Very loosely based on the real-life friendship between 19th-century English paleontologist Mary Anning and geologist Charlotte Murchison, the new romantic drama Ammonite may stray far from the actual facts but still offers a contemplative exploration of lesbian love at a time when it mostly remained hidden. More than simply an Anglo-Saxon take on the same themes covered in Céline Sciamma’s powerful Portrait of a Lady on Fire, released in the U.S. earlier this year, the movie is a study in slowness and melancholy laid over barely contained existential despair. The lingering gazes between the protagonists do the emotional work that the minimal dialogue avoids, allowing lead actors Kate Winslet (The Mountain Between Us) and Saoirse Ronan (Little Women) ample opportunity to deliver moving behavioral performances. As with the fossils that Anning devoted her life to discovering (the title refers to the remnants of a long-extinct cephalopod), there is much to see when looked at closely.

It’s the 1840s in Lyme Regis on the southern English coast. Mary Anning (Winslet) is a dour, solitary sort, famous for collecting fossils yet unable to participate in the scientific community of London for reasons of gender and class. When geologist Roderick Murchison (James McArdle, The Chamber) pays a visit, young wife Charlotte (Ronan) in tow, Mary is not so inclined to offer him the training he requests (to “see her in action,” he asks), but money is tight, and if she can hold back on her contempt for the refinery of city folk, there is some needed coin to make. Little does she realize that she has signed up for far more than just a lesson.

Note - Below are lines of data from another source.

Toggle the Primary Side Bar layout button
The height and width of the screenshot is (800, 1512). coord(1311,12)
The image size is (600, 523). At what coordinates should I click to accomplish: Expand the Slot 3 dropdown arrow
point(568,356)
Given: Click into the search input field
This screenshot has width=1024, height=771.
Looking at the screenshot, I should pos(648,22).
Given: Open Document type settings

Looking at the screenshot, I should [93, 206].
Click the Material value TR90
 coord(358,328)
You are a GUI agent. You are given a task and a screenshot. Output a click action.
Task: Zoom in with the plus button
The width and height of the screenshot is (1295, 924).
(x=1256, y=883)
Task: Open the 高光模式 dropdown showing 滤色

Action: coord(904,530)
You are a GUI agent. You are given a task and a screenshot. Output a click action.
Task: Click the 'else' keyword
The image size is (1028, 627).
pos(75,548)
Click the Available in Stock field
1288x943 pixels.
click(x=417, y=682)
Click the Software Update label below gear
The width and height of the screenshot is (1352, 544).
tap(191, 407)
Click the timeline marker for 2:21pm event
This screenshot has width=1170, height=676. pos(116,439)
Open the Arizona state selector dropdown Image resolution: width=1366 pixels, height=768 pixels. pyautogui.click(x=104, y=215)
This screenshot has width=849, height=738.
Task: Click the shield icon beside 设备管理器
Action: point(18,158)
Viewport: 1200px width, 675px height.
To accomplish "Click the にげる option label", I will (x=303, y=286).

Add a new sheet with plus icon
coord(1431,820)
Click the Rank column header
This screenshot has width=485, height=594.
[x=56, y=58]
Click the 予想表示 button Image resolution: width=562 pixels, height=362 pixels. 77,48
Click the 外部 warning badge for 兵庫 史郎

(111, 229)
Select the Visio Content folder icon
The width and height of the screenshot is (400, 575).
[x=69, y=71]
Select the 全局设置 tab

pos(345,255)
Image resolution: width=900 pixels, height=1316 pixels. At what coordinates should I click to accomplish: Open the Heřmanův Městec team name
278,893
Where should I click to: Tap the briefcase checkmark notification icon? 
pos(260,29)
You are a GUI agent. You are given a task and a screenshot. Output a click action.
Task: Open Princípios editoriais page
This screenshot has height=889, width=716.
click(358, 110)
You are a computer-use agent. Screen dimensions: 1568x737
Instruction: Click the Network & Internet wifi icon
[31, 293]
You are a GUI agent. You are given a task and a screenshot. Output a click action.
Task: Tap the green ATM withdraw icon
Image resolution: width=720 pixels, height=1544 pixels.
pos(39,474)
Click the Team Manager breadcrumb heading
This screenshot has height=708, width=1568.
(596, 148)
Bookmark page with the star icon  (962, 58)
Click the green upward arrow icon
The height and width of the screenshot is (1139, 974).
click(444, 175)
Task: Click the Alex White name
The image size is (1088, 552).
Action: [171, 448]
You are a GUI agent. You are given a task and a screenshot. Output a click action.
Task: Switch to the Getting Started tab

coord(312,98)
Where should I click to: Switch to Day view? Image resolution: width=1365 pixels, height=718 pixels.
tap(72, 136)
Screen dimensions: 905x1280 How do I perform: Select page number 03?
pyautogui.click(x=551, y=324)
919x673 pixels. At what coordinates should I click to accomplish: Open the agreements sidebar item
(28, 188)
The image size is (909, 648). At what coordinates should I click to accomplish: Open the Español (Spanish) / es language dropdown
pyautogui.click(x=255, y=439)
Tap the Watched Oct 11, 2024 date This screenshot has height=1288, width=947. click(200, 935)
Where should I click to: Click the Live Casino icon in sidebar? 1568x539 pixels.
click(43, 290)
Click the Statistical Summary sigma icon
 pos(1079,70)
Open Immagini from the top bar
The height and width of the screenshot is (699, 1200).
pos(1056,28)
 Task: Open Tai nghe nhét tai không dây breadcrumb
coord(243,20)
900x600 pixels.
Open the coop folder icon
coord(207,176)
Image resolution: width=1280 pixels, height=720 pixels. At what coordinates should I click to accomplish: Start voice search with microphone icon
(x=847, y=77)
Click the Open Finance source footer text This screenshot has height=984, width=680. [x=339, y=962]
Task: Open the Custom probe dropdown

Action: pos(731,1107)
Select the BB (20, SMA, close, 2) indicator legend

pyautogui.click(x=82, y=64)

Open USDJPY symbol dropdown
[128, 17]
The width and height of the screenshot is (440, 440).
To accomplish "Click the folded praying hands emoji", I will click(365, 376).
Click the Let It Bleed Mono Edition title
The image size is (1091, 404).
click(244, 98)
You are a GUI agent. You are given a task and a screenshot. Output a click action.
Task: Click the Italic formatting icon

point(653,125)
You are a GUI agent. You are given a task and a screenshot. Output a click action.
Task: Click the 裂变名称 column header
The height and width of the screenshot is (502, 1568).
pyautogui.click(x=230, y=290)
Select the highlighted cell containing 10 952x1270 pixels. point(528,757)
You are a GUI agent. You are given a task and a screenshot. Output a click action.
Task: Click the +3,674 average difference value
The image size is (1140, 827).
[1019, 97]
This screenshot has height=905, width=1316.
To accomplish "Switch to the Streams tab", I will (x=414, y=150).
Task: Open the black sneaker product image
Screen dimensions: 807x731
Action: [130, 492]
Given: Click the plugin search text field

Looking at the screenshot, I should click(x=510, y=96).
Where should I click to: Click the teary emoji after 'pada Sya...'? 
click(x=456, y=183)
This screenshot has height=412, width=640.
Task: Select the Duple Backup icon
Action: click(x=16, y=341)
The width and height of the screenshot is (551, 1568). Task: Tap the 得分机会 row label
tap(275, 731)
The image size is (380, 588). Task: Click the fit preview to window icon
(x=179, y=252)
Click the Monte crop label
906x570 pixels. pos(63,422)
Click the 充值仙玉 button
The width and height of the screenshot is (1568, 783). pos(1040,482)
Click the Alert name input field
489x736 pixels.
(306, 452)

For Charlotte is not well, lost in the post-partum depression of miscarriage and unable to muster more than a whisper of her former vivacious self, at least according to Roderick. As he prepares to leave for a foreign expedition, it becomes clear (to him) that she would not do well on such a voyage. And so he leaves her behind in Lyme, entreating Mary to watch over her, woman to woman. He also arranges for Charlotte to take the waters, as in bathe in the ocean, which results in a high fever for which bed rest proves the best cure. Since she collapses on the Anning doorstep, the local doctor suggests that Mary be the one to nurse her. Slowly, as Charlotte recovers, she and Mary develop something more than mere familiarity.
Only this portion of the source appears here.